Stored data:
● ● ● ●
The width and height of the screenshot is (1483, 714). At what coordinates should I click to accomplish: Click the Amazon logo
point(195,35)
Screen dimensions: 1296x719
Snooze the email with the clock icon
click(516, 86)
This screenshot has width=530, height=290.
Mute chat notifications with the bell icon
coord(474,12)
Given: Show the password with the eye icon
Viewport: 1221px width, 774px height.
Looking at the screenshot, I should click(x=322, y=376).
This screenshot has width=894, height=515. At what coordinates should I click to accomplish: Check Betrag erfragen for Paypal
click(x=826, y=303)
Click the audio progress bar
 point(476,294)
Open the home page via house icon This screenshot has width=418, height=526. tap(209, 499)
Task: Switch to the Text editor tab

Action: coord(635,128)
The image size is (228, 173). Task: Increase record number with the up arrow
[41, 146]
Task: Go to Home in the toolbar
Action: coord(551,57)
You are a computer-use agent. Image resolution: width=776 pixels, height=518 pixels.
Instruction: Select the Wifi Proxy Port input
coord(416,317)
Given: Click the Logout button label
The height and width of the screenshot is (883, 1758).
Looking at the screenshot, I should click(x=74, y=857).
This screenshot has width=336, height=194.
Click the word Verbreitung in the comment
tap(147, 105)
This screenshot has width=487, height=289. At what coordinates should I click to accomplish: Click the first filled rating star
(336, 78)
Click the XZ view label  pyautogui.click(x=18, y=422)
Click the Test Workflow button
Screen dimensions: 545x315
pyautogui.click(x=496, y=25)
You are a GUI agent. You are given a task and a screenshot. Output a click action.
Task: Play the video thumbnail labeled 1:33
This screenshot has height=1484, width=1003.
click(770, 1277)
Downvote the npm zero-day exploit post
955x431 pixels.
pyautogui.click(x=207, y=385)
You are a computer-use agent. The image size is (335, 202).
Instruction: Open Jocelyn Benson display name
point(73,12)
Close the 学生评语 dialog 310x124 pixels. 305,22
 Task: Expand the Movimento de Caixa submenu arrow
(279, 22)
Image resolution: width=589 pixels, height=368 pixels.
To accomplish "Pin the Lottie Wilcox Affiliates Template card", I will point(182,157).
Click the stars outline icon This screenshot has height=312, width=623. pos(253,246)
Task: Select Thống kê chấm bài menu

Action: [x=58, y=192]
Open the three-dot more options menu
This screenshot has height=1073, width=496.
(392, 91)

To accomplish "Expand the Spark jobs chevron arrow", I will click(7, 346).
● ● ● ●
*Action item*
For the word "resolution", return every line of the records that holds it.

*Task result*
You are a computer-use agent. Image resolution: width=776 pixels, height=518 pixels.
Image resolution: width=589 pixels, height=368 pixels.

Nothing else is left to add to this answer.